A Polícia Civil do Espírito Santo (PCES), por meio da Delegacia Especializada de Investigações Criminais (Deic) de Aracruz, cumpriu, nessa quarta-feira (25), um mandado de busca e apreensão domiciliar no âmbito de inquérito policial que apura a prática do crime de estelionato.
As investigações apontam que os suspeitos promoviam reuniões na Aldeia Córrego D’Ouro, em Aracruz, com o objetivo de realizar cadastros de pessoas interessadas em ações indenizatórias relacionadas ao desastre ambiental ocorrido em Mariana/MG, que estariam tramitando na Holanda e na Inglaterra.

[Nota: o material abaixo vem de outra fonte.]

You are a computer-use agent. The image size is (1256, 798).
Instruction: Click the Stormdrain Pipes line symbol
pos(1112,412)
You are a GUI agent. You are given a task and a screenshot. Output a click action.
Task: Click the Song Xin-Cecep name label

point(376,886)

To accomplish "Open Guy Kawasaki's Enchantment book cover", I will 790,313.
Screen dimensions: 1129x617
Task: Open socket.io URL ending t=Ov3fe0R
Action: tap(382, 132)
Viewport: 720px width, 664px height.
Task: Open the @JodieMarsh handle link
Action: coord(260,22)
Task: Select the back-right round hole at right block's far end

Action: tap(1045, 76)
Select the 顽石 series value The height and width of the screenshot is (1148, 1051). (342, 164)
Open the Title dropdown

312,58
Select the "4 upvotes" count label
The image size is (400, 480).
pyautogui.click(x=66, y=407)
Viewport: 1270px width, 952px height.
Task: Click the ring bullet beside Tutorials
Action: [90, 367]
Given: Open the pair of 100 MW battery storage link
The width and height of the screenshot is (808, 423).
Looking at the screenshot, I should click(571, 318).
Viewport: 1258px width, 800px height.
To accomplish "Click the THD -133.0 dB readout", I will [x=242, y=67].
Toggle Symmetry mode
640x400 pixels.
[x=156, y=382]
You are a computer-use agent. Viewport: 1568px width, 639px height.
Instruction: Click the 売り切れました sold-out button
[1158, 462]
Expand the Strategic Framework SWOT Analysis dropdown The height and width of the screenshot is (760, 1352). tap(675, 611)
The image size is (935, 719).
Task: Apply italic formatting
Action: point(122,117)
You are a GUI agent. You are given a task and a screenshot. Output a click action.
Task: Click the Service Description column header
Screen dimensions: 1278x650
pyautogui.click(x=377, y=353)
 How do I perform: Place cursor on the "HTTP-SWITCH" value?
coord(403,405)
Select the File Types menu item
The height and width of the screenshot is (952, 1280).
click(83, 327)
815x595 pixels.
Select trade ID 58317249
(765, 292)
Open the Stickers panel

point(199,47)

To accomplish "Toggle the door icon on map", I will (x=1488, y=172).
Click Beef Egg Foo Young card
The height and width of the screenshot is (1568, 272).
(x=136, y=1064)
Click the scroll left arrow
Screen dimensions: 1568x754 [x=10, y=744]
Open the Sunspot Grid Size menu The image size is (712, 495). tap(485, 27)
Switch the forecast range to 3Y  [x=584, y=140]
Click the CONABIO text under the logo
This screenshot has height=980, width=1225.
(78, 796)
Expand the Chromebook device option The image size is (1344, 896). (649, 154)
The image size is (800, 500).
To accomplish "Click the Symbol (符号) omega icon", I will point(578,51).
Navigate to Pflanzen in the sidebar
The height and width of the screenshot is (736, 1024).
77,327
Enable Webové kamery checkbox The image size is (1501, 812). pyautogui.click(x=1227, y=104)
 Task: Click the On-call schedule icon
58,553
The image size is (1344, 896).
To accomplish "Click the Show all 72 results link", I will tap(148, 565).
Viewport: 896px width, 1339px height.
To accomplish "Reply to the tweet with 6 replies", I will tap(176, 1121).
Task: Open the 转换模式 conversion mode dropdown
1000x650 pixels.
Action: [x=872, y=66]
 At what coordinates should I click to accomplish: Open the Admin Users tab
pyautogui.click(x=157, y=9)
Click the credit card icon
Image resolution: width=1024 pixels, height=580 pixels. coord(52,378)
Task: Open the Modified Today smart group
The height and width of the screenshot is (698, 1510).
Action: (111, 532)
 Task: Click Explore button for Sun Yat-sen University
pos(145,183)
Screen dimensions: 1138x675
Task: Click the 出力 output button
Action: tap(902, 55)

Durante tais encontros, eram repassadas informações acerca do funcionamento do suposto processo, bem como cobradas taxas para adesão.
De acordo com os levantamentos, um dos indiciados figurava como um dos principais organizadores dos eventos, sendo responsável por orientar os participantes e prometer o recebimento de indenizações em prazo certo, chegando a afirmar que aqueles que realizassem cadastro até o dia 20 de março de 2025, receberiam valores já no mês de agosto do mesmo ano.
Verificou-se ainda que o investigado possui uma empresa, a qual, em tese, era utilizada como fachada para conferir aparência de legalidade às atividades, simulando atuação semelhante à de escritório de advocacia, sem, contudo, possuir habilitação regular para tanto.
“Os elementos informativos colhidos ao longo da investigação, inclusive documentos e materiais compartilhados por advogados da região que foram procurados por populares acerca da veracidade das referidas ações, indicam a existência de um esquema fraudulento estruturado para induzir vítimas em erro, mediante promessa de vantagem econômica indevida”, informou o titular da Delegacia Especializada de Investigações Criminais (Deic) de Aracruz, delegado Vicente Pellegrino Neto.
O inquérito policial culminou no indiciamento de duas pessoas, sendo pai e filha, pela prática de estelionato, diante das evidências de participação conjunta nas fraudes investigadas.